ECLI:NL:CRVB:2016:2475
Centrale Raad van Beroep
- Hoger beroep
- Rechtspraak.nl
Herziening en terugvordering studiefinanciering op basis van woonsituatie
In deze zaak gaat het om de herziening en terugvordering van studiefinanciering aan appellant door de Minister van Onderwijs, Cultuur en Wetenschap. Appellant was ingeschreven in de gemeentelijke basisadministratie op een adres waar hij samen met zijn broer en diens gezin woonde. De minister heeft op basis van een huisbezoek en een verklaring van de hoofdbewoonster geconcludeerd dat appellant niet op het gba-adres woonde, maar slechts af en toe overnachtte.

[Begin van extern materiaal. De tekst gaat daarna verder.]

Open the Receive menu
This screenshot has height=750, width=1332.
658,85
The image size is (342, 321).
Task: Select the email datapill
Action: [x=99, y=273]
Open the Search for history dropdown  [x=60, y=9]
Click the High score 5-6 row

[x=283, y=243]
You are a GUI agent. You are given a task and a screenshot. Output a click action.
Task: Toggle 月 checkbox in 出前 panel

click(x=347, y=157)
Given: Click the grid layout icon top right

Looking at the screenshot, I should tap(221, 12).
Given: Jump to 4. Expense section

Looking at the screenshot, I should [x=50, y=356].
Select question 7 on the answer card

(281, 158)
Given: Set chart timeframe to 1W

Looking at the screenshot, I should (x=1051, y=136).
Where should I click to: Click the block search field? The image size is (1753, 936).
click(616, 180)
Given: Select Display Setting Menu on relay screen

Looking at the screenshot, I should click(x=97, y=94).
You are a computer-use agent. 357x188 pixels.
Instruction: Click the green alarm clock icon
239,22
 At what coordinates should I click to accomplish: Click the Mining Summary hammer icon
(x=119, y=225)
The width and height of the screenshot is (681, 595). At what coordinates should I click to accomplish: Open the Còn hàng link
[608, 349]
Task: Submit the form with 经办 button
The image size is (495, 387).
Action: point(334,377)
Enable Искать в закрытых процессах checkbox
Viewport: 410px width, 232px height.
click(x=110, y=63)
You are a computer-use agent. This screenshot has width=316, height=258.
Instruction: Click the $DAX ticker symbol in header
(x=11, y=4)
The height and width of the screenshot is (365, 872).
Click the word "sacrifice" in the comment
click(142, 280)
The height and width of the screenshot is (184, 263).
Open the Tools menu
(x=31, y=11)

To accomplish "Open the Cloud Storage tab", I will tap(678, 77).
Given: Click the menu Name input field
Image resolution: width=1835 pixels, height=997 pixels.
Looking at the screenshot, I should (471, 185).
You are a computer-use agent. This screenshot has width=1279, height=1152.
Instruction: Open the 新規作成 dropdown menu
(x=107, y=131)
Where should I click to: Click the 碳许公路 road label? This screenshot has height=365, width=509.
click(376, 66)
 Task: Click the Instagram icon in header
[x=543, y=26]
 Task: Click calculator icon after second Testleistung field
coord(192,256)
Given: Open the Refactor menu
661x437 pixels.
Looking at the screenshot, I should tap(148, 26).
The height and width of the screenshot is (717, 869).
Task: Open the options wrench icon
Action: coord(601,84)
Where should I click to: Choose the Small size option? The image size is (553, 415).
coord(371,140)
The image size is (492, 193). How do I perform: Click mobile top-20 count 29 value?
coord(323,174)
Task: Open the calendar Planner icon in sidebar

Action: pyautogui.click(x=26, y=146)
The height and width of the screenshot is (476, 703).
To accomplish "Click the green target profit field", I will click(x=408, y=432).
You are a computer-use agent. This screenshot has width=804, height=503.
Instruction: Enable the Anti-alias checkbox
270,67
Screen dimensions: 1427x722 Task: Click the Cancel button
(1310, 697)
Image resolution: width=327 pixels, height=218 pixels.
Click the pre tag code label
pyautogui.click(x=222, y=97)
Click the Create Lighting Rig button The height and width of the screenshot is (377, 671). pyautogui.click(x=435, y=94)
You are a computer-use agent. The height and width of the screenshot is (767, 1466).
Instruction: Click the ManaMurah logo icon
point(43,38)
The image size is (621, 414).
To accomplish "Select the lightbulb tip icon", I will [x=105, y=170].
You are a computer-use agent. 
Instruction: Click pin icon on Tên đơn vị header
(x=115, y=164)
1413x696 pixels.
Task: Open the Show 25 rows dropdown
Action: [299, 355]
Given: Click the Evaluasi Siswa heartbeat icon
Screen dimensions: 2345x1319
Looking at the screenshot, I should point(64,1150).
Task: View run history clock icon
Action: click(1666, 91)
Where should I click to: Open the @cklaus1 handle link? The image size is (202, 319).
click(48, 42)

Dit leidde tot de herziening van de studiefinanciering, waarbij een bedrag van € 4.626,48 werd teruggevorderd. Appellant heeft bezwaar gemaakt tegen deze beslissing, maar de rechtbank heeft het bezwaar ongegrond verklaard. In hoger beroep heeft appellant opnieuw aangevoerd dat de verklaring van de hoofdbewoonster niet betrouwbaar is, onder andere vanwege haar psychische problematiek. De Raad voor de Rechtspraak heeft echter geoordeeld dat er geen reden is om aan de verklaring van de hoofdbewoonster te twijfelen, en dat de eerdere verklaring die zij had afgelegd voor de controleurs als uitgangspunt moet worden genomen. De Raad bevestigt de uitspraak van de rechtbank en wijst het hoger beroep van appellant af.